Regional three-month moving average indexes were up one point in the Northeast, three points in the Midwest and four points in the South. The West was down one point.

 
The rise in the HMI is consistent with the NAHB forecast for a 29 percent increase in housing starts in 2013 over 2012 and the first year to pass the one million mark since 2007.

 

HMI Monthly Increases 8+ and Periods 50


Builder Squeeze

April 15, 2013

The NAHB/Wells Fargo Housing Market Index dropped two points to 42 in April. This is the third monthly decline from a peak of 47 in December and January. Two of the three components pulled the composite index down; the current sales component fell two points to 45 and the normally lower traffic component fell four points to 30. The expectations for future sales component increased three points to 53, tied for the highest level since February 2007.

 
The mixed signals appear to be a squeeze in the distance between costs and sales price along with underlying positive housing market conditions. Builders are facing increased cost of building materials such as lumber, wood panel, and drywall. At the same time, revving up the building industry is causing shortages and rising costs for labor and lots. In a recent NAHB survey, over half the builders reported shortages in framing crew subcontractors and over 40 percent reported shortages in their own framing and carpenter crews as well as carpenter subcontractors. As a result, over half the builders are paying more for these crews and raising prices on their homes.

 
At the same time, low appraisals relying on distressed sales and inadequately accounting for newer technology and energy efficiencies knock out new home sales and depress the price home builders are able to charge if the buyer is borrowing. Over half the builders reported an appraisal below the cost of production. Consumers also expect extra low prices because of past distress they witnessed in the housing market.

 
Against these pricing pressures, home builders are seeing pent up demand arriving at their models after waiting for several years to make their move. Consumers’ attitude toward a home purchase as measured by the Thomson Reuters/University of Michigan consumer sentiment index is at the same levels it was in late 2004 and early 2005. Mortgage interest rates remain at historically low levels and house prices have started to revive giving confidence to purchasers that they will not lose their investment.

 
The bumpy housing ride is likely to continue but with an upward trend as the industry’s infrastructure struggles out of the worst downturn in over 70 years.

HMI Components


Builders Continue Pause

March 18, 2013

Builders exhibited continued caution in March as the NAHB/Wells Fargo Housing Market Index fell two points to 44. All of the decrease was in the current sales component that declined four points to 47, while expectations for the next six months rose one point to 51 and traffic of prospective buyers rose three points to 35. 
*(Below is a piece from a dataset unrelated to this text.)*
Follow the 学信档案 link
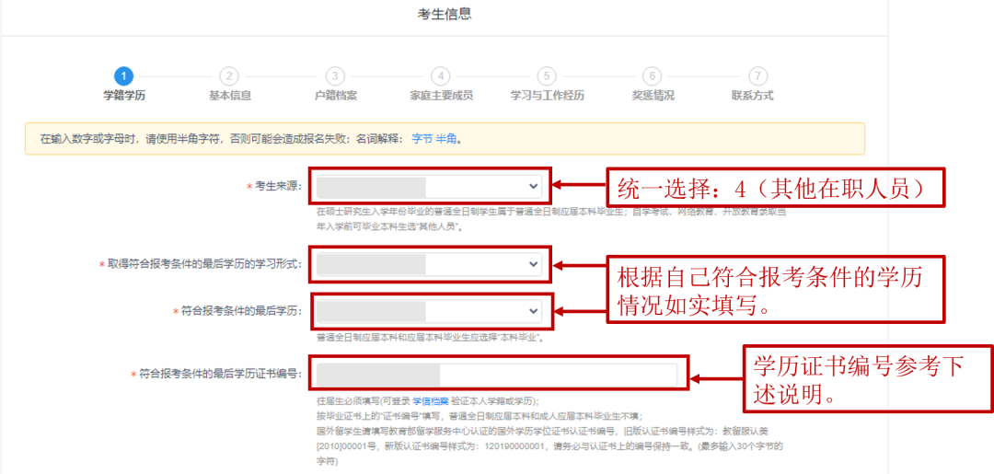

The index peaked in December at 47, remained level in January then fell one point in February and another two points in March.  The primary hesitancy appears to be continued scarcity of home buyer credit.  The single largest concern in the added notes was about credit conditions, followed closely by appraisals below the agreed upon contract price.  Builders have been concerned about these two factors for over a year but the combined effect of several new worries is likely the reason for some small drop in confidence.

In addition to tight credit and below-price appraisals, the industry is beginning to suffer growth pains as the infrastructure of the residential construction sector tries to come alive again.  During the Great Recession, the industry lost home building firms, building material production capacity, workers to other sectors and the pipeline of developing lots.  As demand returns, particularly the pent up demand from households waiting for positive economic and housing market signals, home buyers have returned but home building continues to reconstruct itself.  The road back will contain occasional dips like the March HMI.

Starts Sales and HMI

The HMI is seasonally adjusted to account for the cyclicality of home purchases and building seasons.  The recovery from the deepest housing recession since the Great Depression has disrupted some of the seasonality so it is possible that the slight drop is also a product of seasonal adjustment that may be overreacting to past early spring revivals.  Finally, the index has almost doubled in the past year while single family housing starts are up 20 to 25 percent.  The index calming is also a builder realization of actual progress versus the long awaited turn that clearly has taken place.


One Point in the HMI Eventually Means 37,000 Jobs

February 27, 2013

Every month, the NAHB/Wells Fargo Housing Market Index  (HMI) provides an overall measure of builder confidence in the strength of the single-family housing market.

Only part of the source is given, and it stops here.